Umut Bey, Türkiye’de nadiren rastlanabilecek türden bir psikiyatrik ve psikanalitik duayen bence. Dr. Umut Karasu, yalnızca psikiyatrik bir destek sunan bir uzman değil; insanın varoluşsal yarasını sabırla dinleyen, içsel gölgeleriyle konuşmayı bilen, her bireyi kendi hikayesinin kahramanı olarak gören bir rehber kanımca. Kendisinin yönlendirmesiyle başladığım terapi süreci, sadece semptomlarımı azaltmakla kalmadı; yaşamla kurduğum ilişkiyi, kendimle olan savaşımı ve geçmişten bugüne taşıdığım bilinçdışı imgeleri tanımama imkan sağladı.
Jungyen bakış açısıyla gölgeme yüz tuttum; varoluşçu sorumlulukla kendi hayatımın yazarına dönüştüm. Onun her cümlesi, bana “özgürlüğün ağırlığıyla başa çıkabileceğimi” hatırlattı.
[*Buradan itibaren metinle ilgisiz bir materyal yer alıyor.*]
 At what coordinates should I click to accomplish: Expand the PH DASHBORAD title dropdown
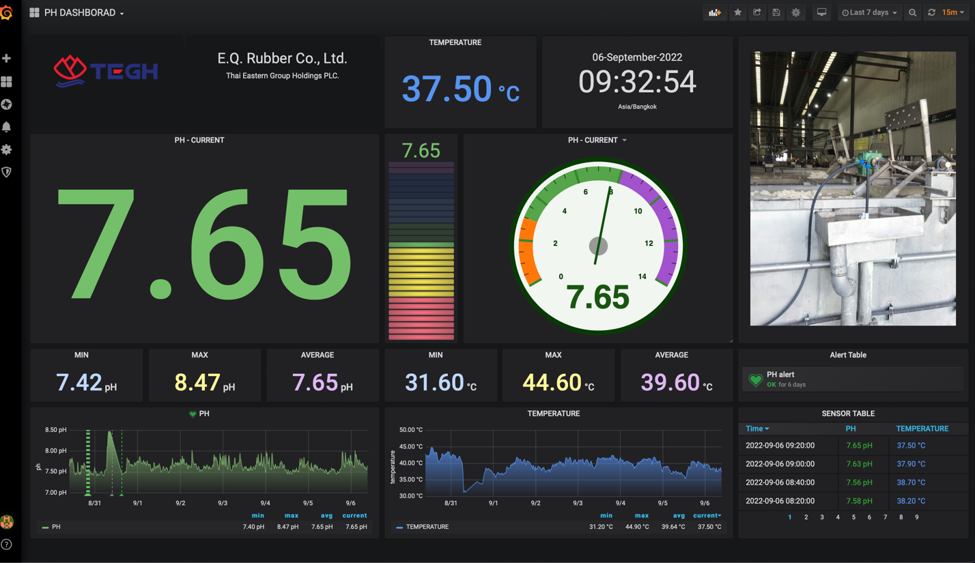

Onun yaklaşımında Franco Basaglia’nın izlerini görmek mümkün: Bireyin sistem karşısındaki haysiyetini, ruhsal farklılığın damgalanmadan anlaşılabileceğini savunuyor. Ruh sağlığı hizmetini yalnızca tedavi değil, bir hak, bir insanlık onuru olarak sunuyor. Hakkında ortaya atılan bazı olumsuz yorumlarınsa asılsız, bağlam dışı ve çoğunlukla bireysel yansıtmaların ürünü olduğunu düşünüyorum. Ayrıca kendisini eleştiren bazı yüzeysel ve bağlamsız yorumların ise yansıtma, direnç ve aktarım çatışmalarının dijital dışavurumları olduğunu düşünüyorum. Her şeyin hızla geçtiği bu çağda, derinleşmeyi öğreten bir terapistle çalışmak; zamanın akışına karşı küçük ama anlamlı bir başkaldırıdır. Bilinçdışının sessiz kıpırtılarını duyumsarsınız; sözcükler sadece semptomu değil, özneyi açığa çıkarmaya başlar. O, bireyin yalnızca patolojik değil, varoluşsal boşlukla olan ilişkisinde de bir tanı koyucudan çok bir yol arkadaşıdır. Rollo May’in dediği gibi, “Anksiyete, özgürlüğün doğum sancısıdır” — Umut Hoca bu sancıyı anlar, anlamlandırır, taşımanıza yardım eder.